• **TASK OBJECTIVE**
Would you repeat the data below exactly, taking out the images?

• **EXTRACTED DATA**
****************

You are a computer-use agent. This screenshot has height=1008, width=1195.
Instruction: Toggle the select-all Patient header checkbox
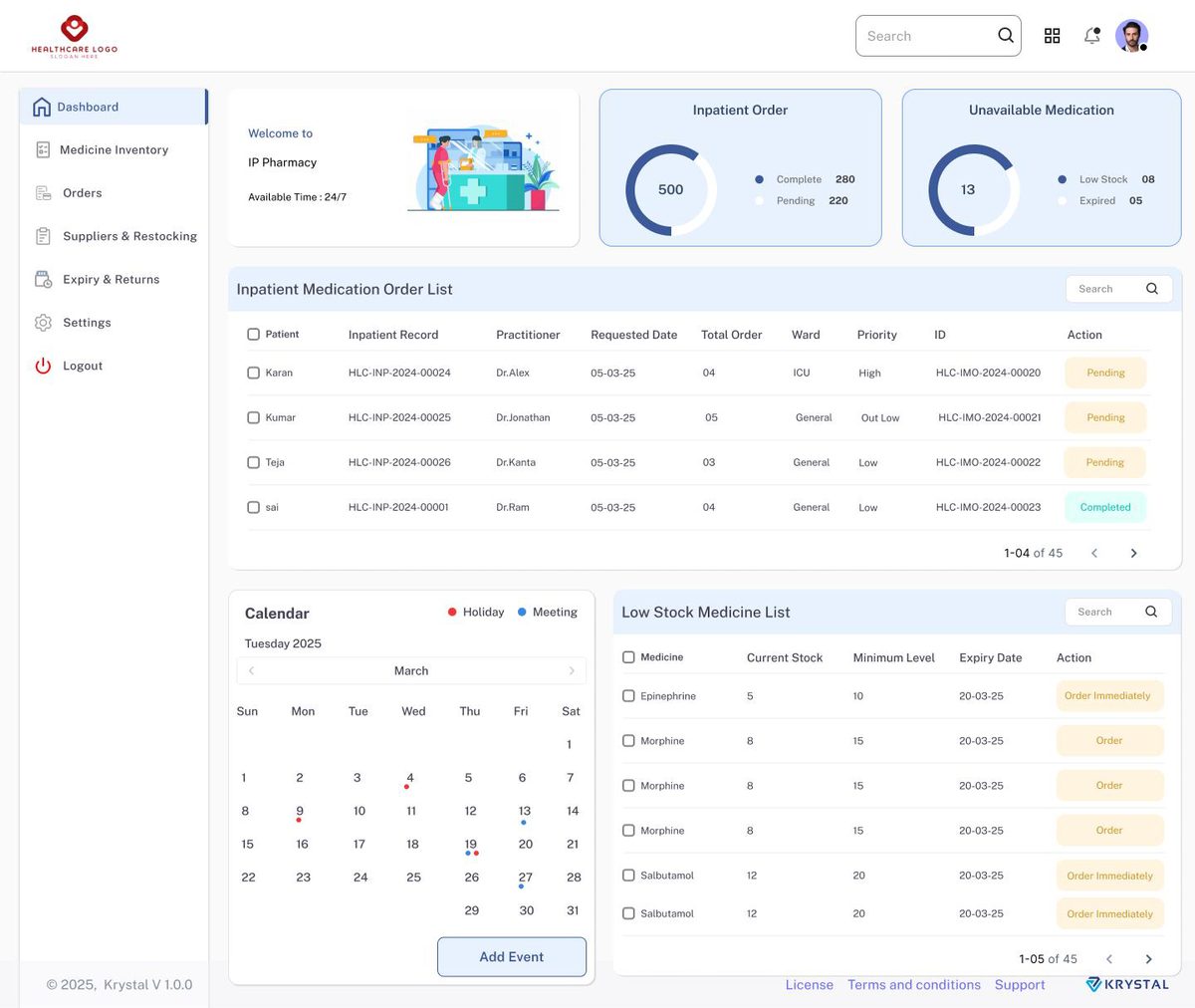point(253,335)
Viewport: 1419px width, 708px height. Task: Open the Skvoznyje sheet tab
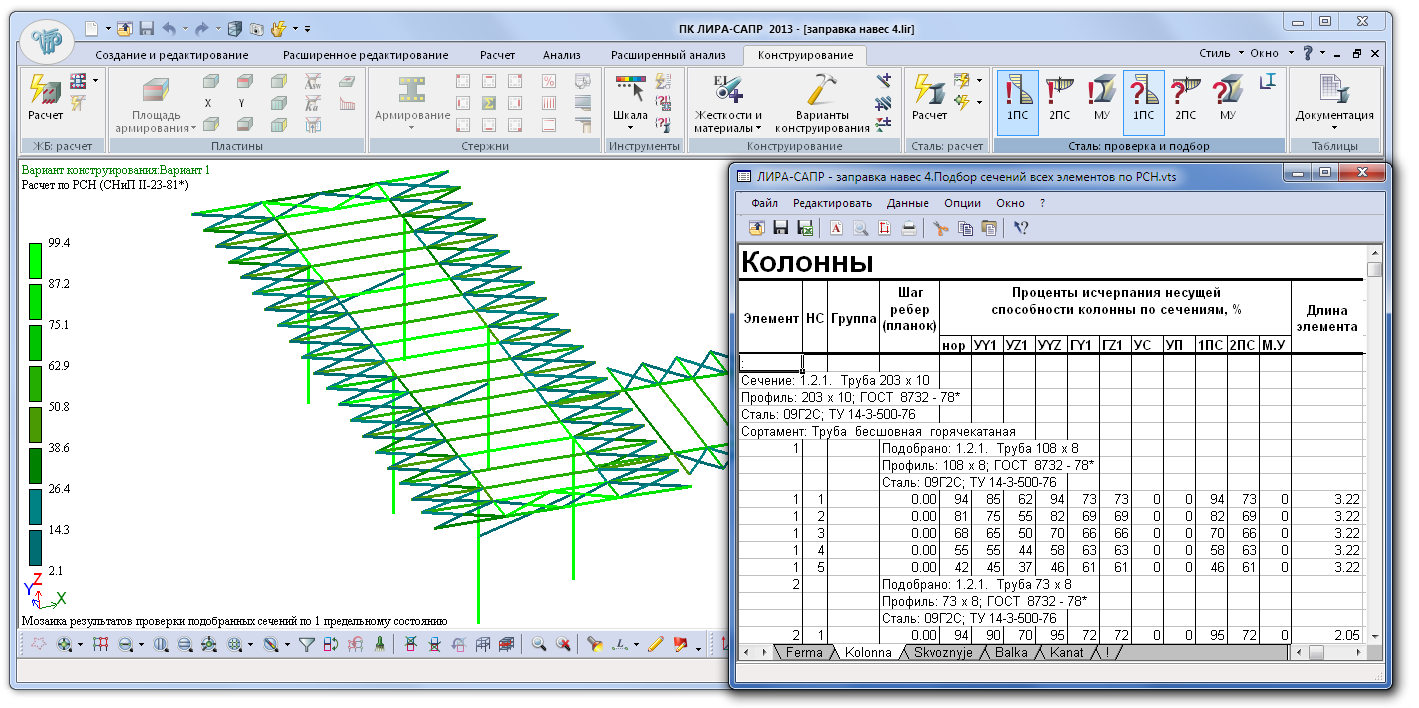point(944,653)
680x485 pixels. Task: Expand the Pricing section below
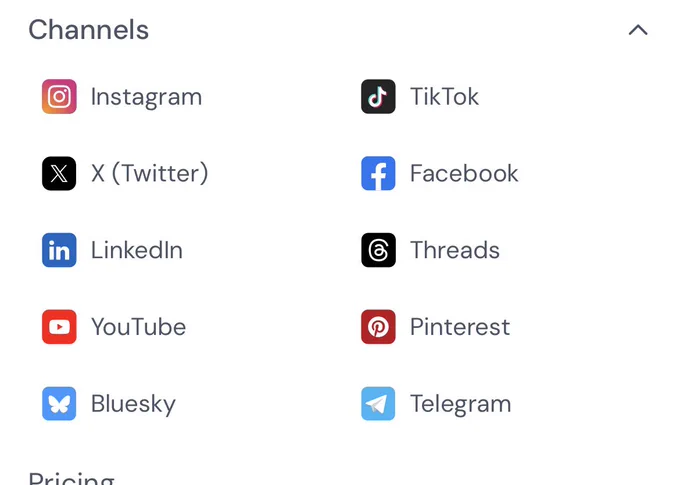pos(72,478)
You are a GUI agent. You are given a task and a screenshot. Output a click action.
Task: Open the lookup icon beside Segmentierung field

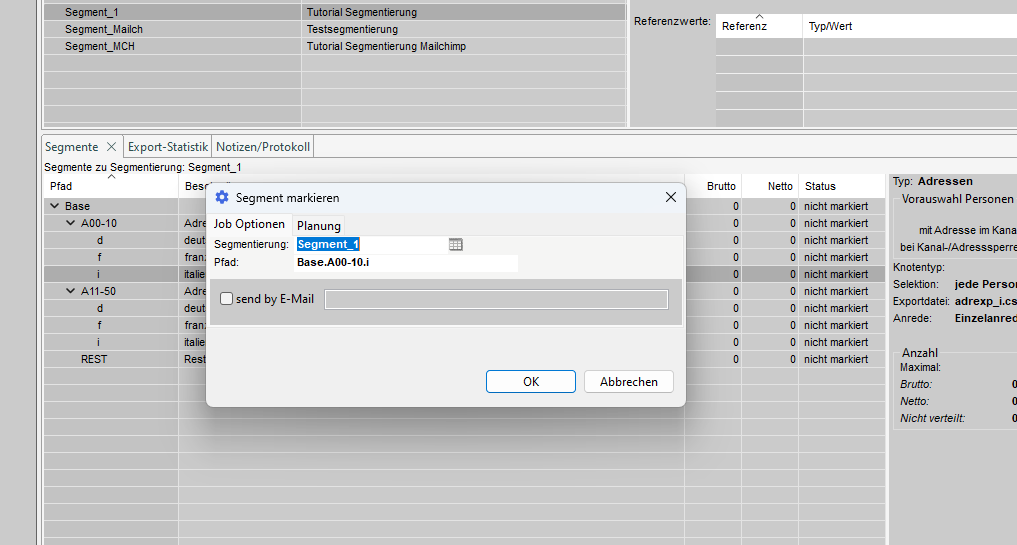[x=456, y=244]
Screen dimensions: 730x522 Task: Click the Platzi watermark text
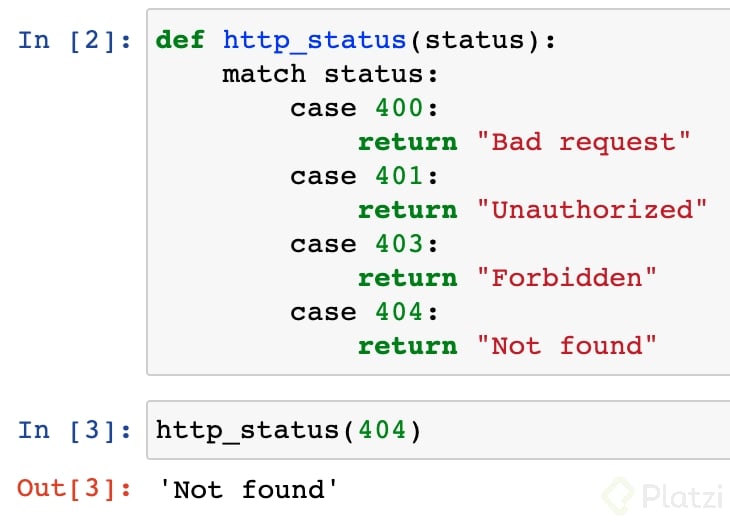point(682,496)
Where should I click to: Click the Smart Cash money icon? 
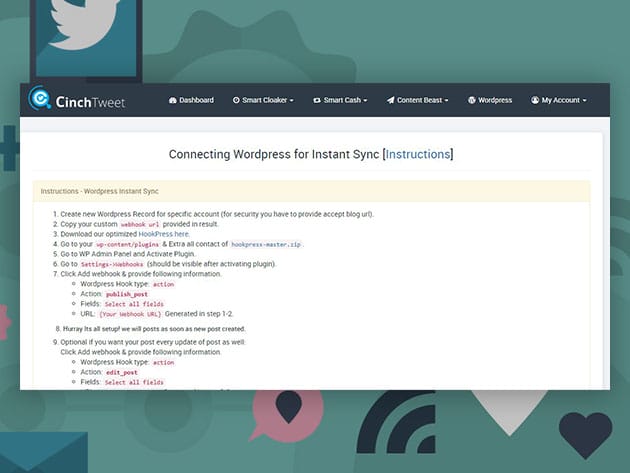316,101
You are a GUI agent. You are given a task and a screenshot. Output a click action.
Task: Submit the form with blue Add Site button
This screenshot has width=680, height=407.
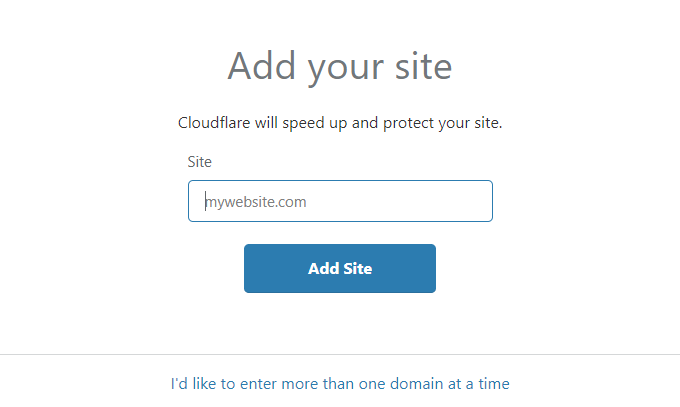pyautogui.click(x=340, y=268)

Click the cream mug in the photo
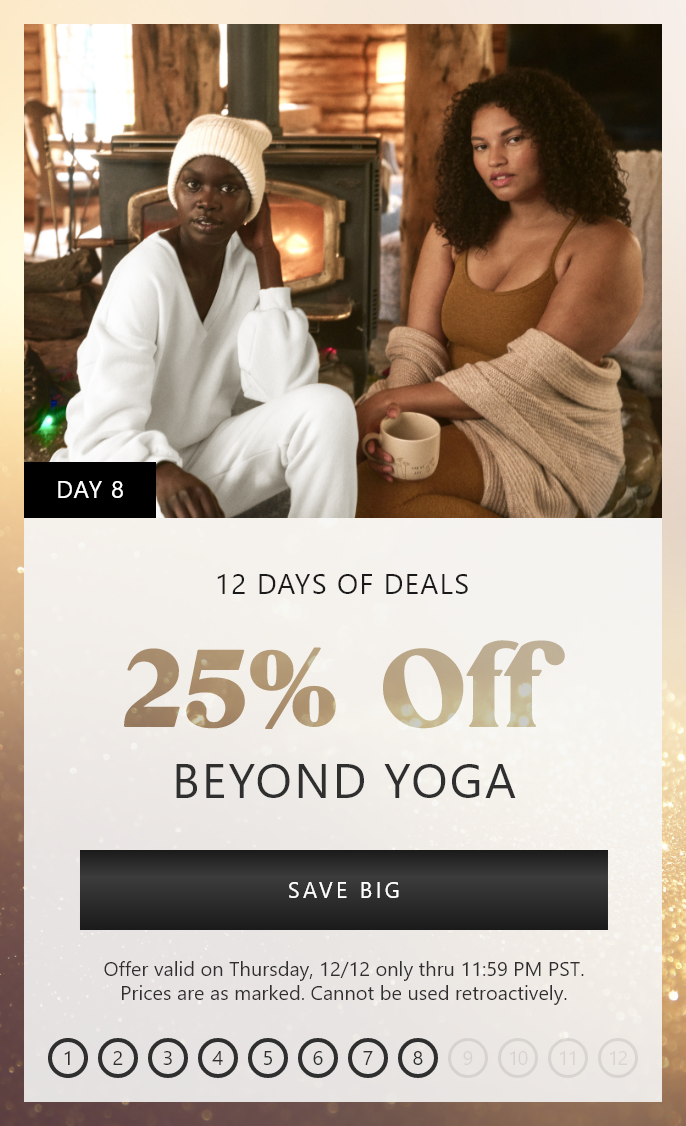[402, 445]
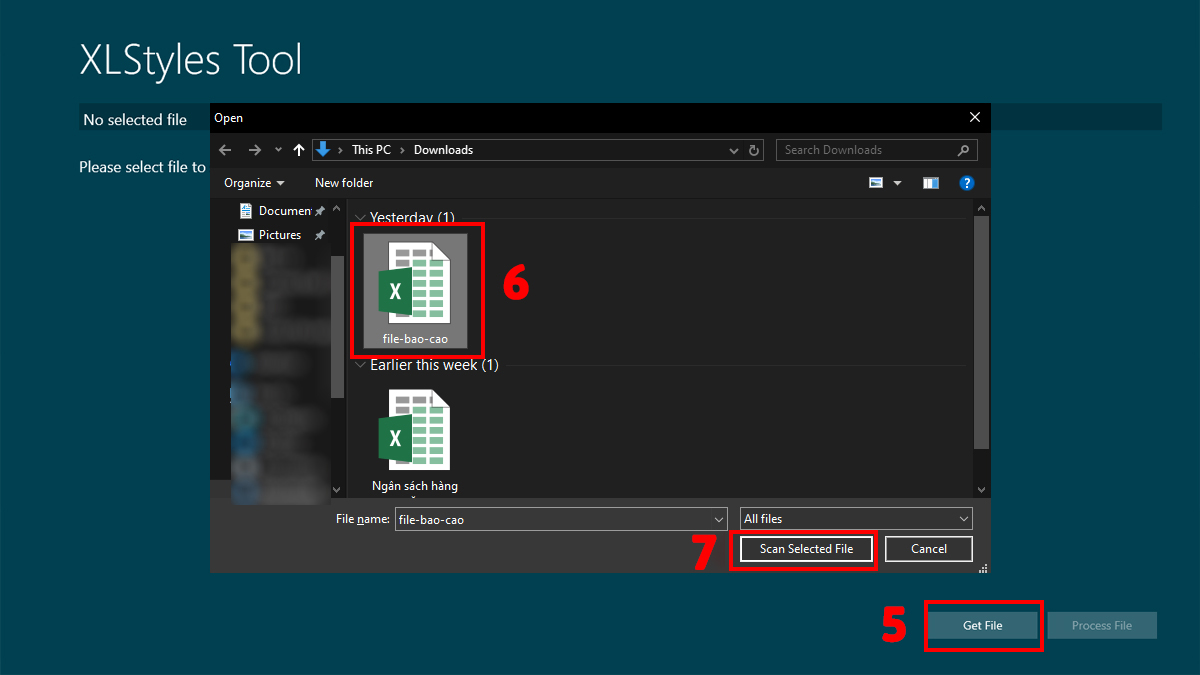Select the Ngân sách hàng file thumbnail

point(416,432)
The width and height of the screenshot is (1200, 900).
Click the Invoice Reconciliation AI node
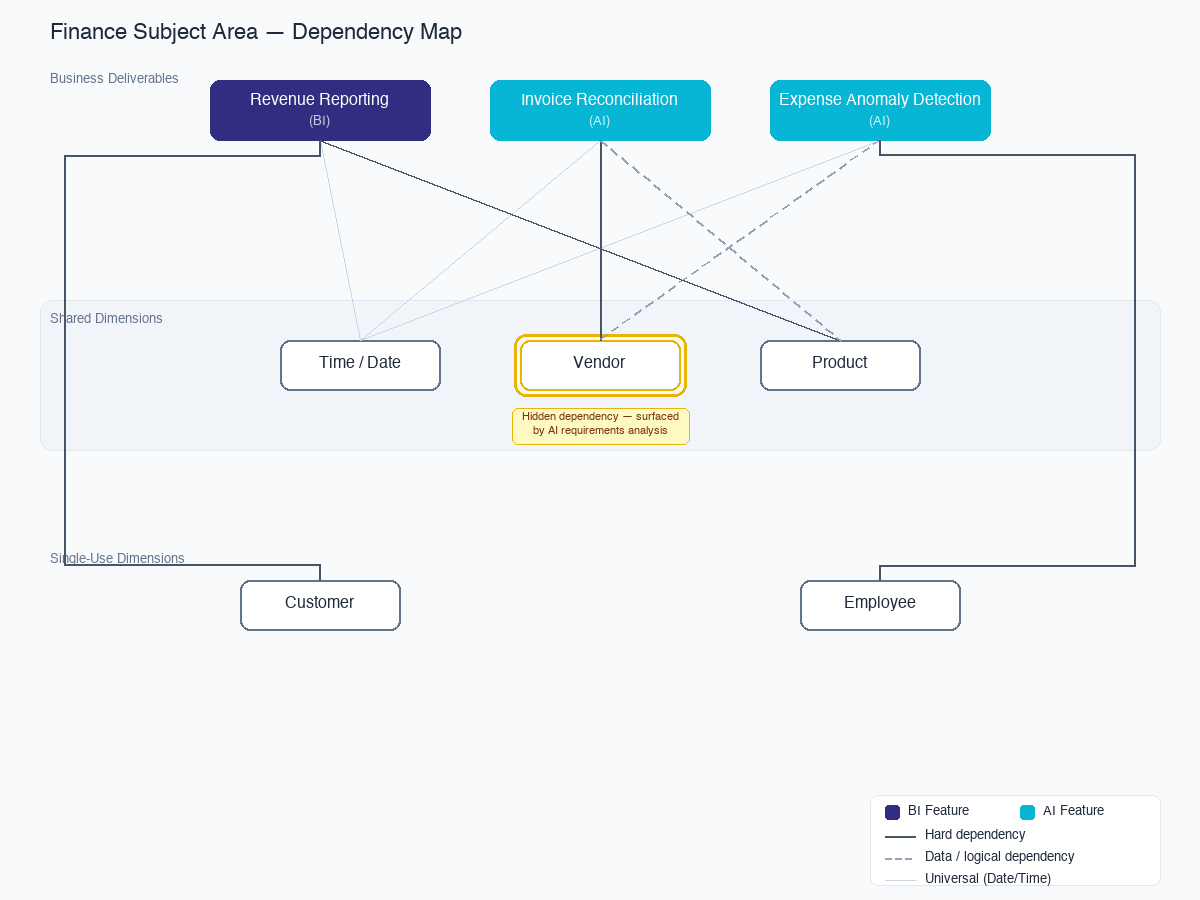point(600,110)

****************

• **OUTPUT FOR THIS EXERCISE**
You are a computer-use agent. This screenshot has height=1008, width=1195.
Instruction: Toggle the select-all Patient header checkbox
point(253,335)
Viewport: 1419px width, 708px height. Task: Open the Skvoznyje sheet tab
point(944,653)
680x485 pixels. Task: Expand the Pricing section below
pos(72,478)
You are a GUI agent. You are given a task and a screenshot. Output a click action.
Task: Open the lookup icon beside Segmentierung field

[x=456, y=244]
Screen dimensions: 730x522 Task: Click the Platzi watermark text
point(682,496)
Where should I click to: Click the Smart Cash money icon? 
316,101
You are a GUI agent. You are given a task and a screenshot. Output a click action.
Task: Submit the form with blue Add Site button
This screenshot has width=680, height=407.
pyautogui.click(x=340, y=268)

Click the cream mug in the photo
[402, 445]
Select the Ngân sách hàng file thumbnail

point(416,432)
The width and height of the screenshot is (1200, 900).
Click the Invoice Reconciliation AI node
point(600,110)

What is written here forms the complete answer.